The British director responsible for some of the most exuberant and eccentric movies of the Sixties, Seventies and Eighties, Ken Russell, has died at the age of 84.
Russell was known for being a pioneer of controversial cinema, with several of his films being subject to heavy editing and accusations of sensationalism.
He started out working as a TV director, joining the BBC in 1959. He stayed at the BBC for the following 11 years, with much of his work considered to be both ground-breaking and outrageous, before moving on to work in films.
Russell will certainly be remembered for the convention-breaking adaptation of the D. H. Lawrence novel, Women In Love , which earned him his only Oscar nomination of his directing career.
He was also known for mixing religious and sexual imagery, as he did in the 1971 historical drama, The Devils, which remains banned in its uncut form in many countries around the world, including the UK. The film is scheduled to be released in its entirety for the first time next March, 42 years after its initial release.
Russell was also renowned for his unique ability to fuse film narrative with an impressive musical score. His 1970 film The Music Lovers, for example, was a somewhat flamboyant biopic of Tchaikovsky, featuring a number of bizarre and fantastical sequences, set to the music of the composer. Russell was also able to exercise this skill in directing the film adaptation of The Who’s rock-opera, Tommy, which featured a star-studded cast including Roger Daltrey, Elton John, Tina Turner, Eric Clapton and Jack Nicholson.

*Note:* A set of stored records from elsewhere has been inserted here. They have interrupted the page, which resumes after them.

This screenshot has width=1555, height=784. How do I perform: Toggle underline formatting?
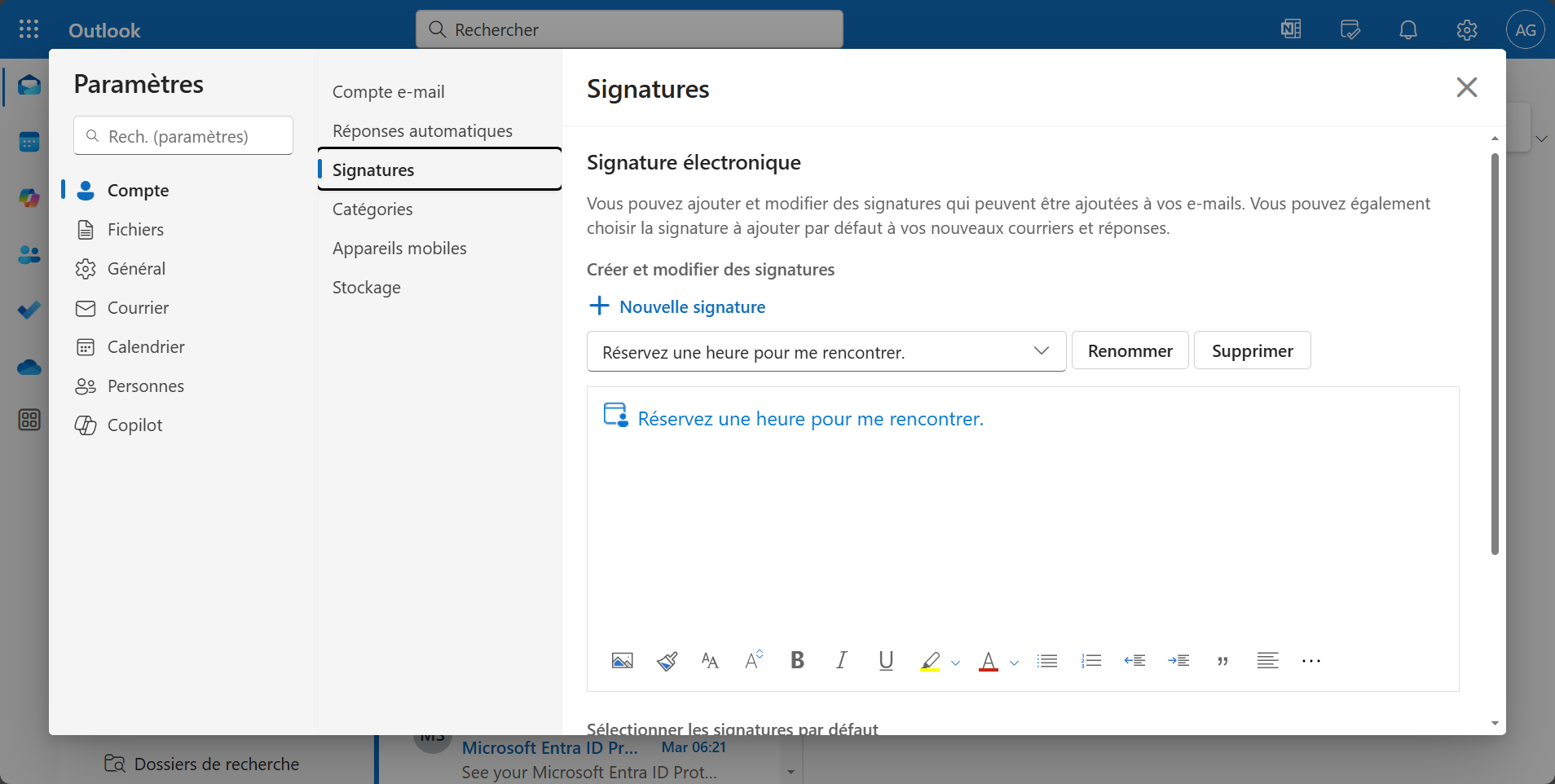(886, 661)
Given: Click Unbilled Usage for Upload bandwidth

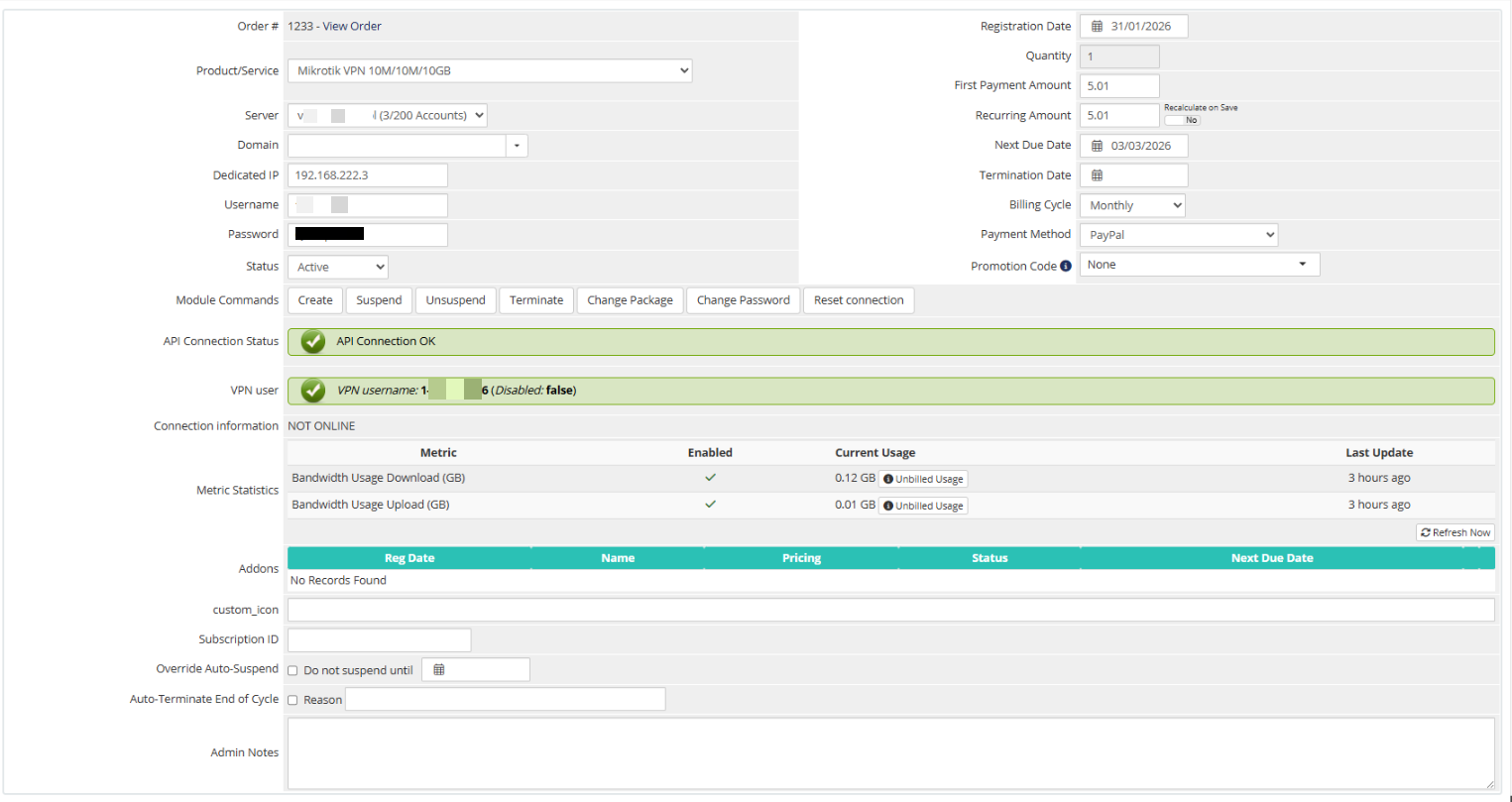Looking at the screenshot, I should pos(923,506).
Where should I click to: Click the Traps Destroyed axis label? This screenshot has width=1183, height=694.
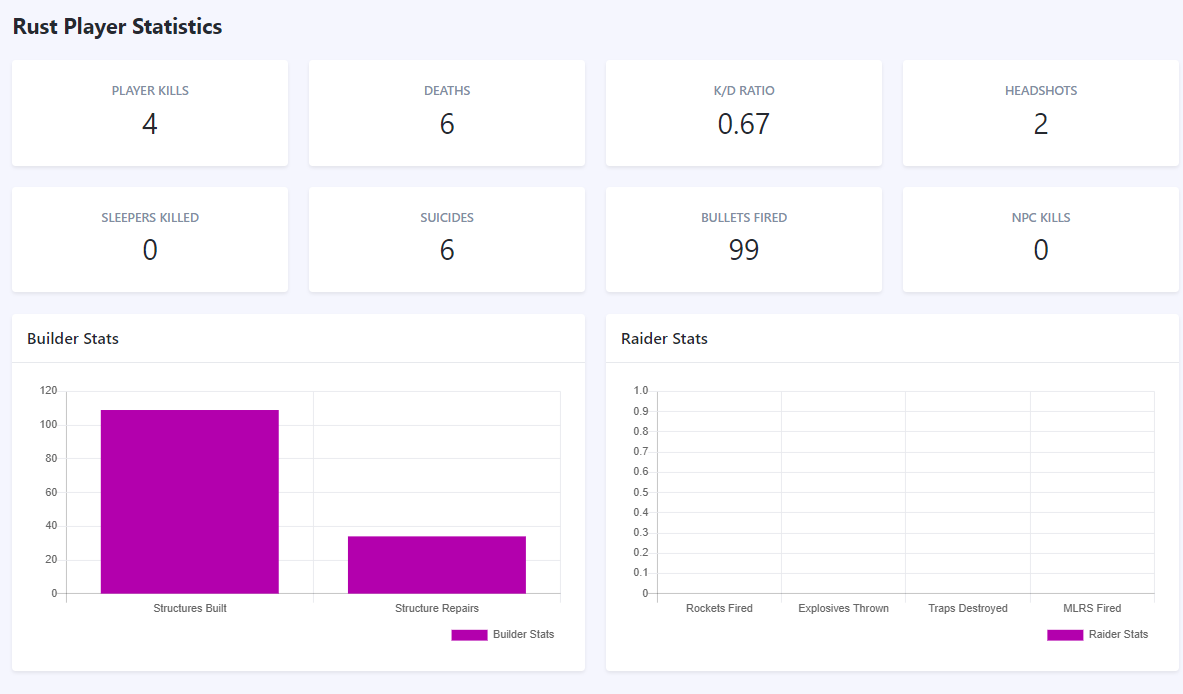pos(967,608)
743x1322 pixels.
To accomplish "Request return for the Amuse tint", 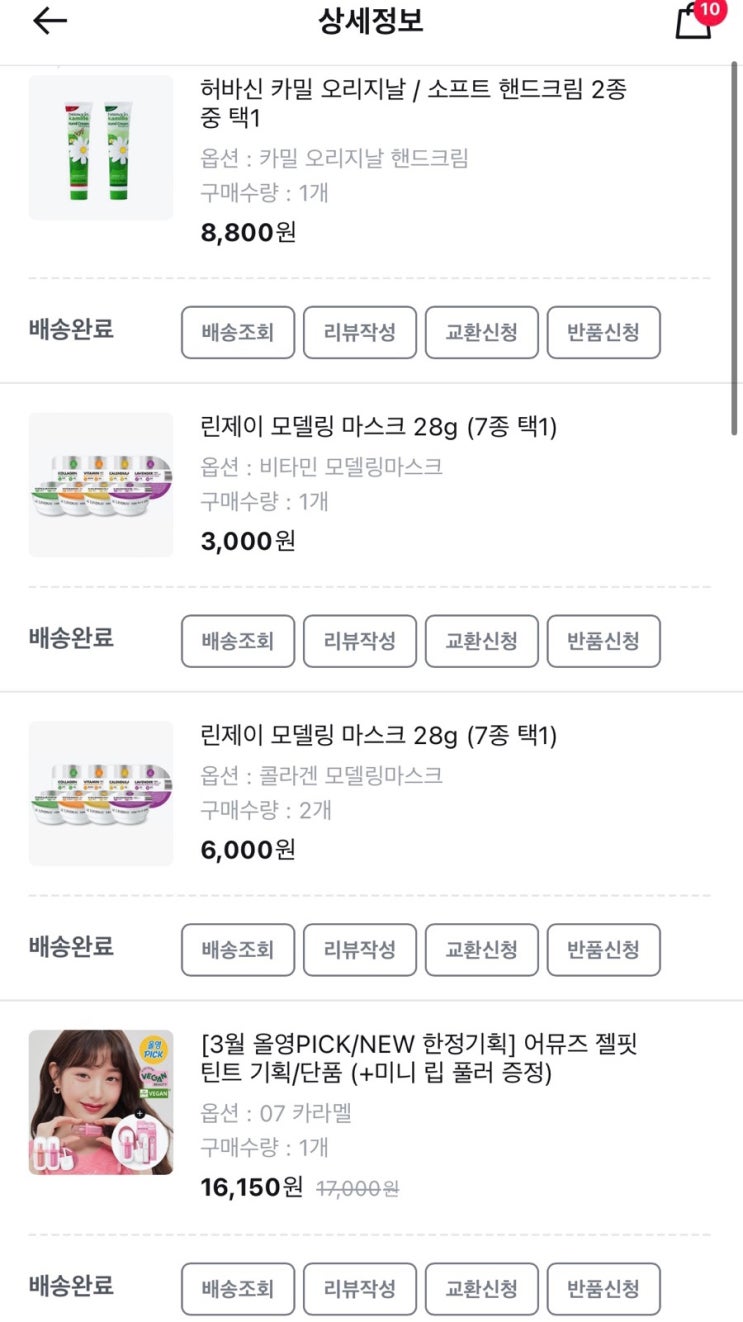I will (x=603, y=1289).
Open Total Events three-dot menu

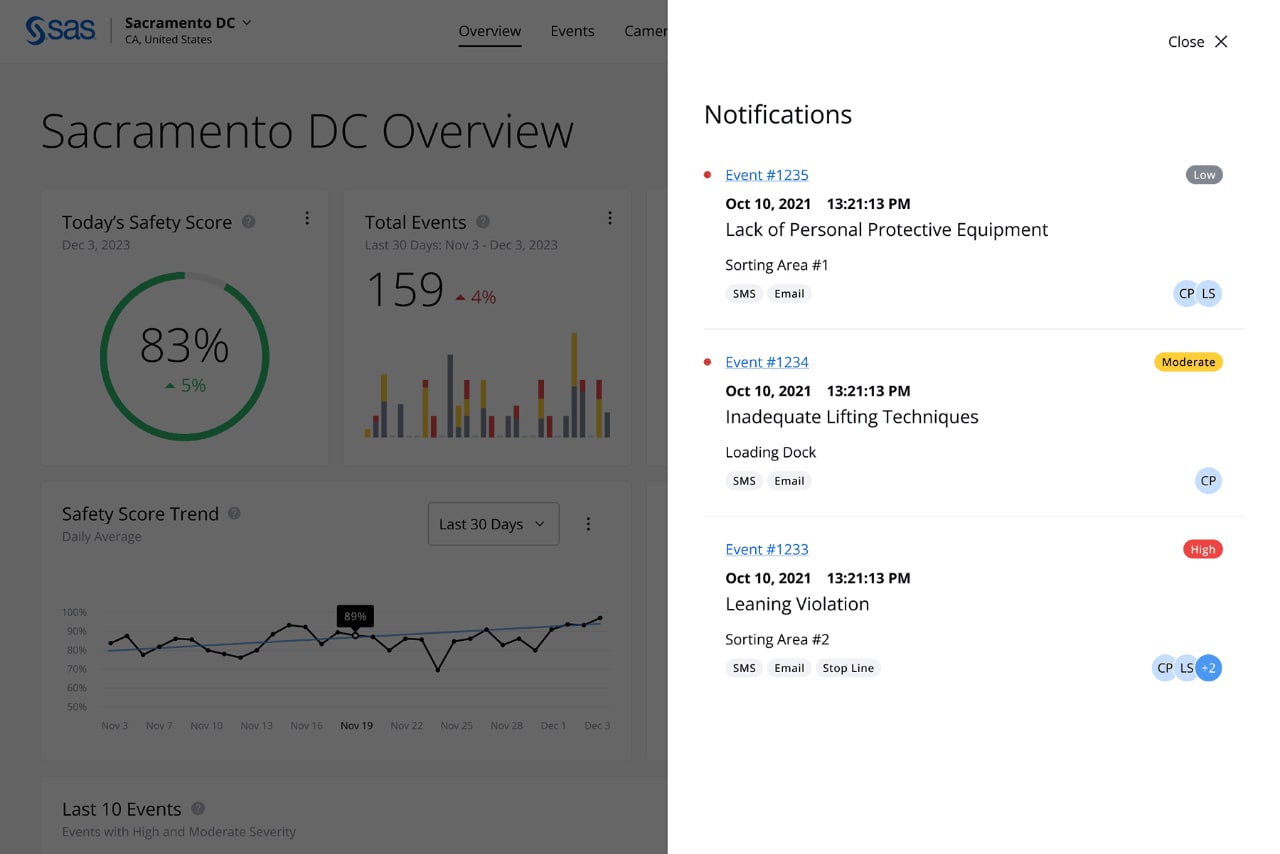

Despite the fact that much of Russell’s work was panned by the critics, and his eccentric on-set behaviour made him unpopular in Hollywood, his films continued to be a box office success. During the 1980s, he ventured into the science fiction genre with his interpretation of Paddy Chayefsky’s hallucinatory tale, Altered State starring William Hurt. Although this received a warmer critical reception than the majority of his work, his venture into gothic-horror later that decade saw a return to the negative reviews. Even so, both the Mary Shelley-inspired Gothic (1986) and the Bram Stoker-inspired The Lair of the White Worm (1988) have achieved cult status in recent years.
Struggling to finance many of his projects, Russell made less films during the 1990s, but achieved something of a notorious celebrity status. In 1995, the American Cinematheque organisation honoured Russell with a retrospective of his work, and in 2007 he spent a week in the Celebrity Big Brother house – leaving after argument with fellow housemate, Jade Goody.
Film director Michael Winner and friend to Russell has stated that “He had been terribly, terribly ill for some time.” He also described Russell as “the most innovative director” – something for which he will he will no doubt hold a lasting legacy.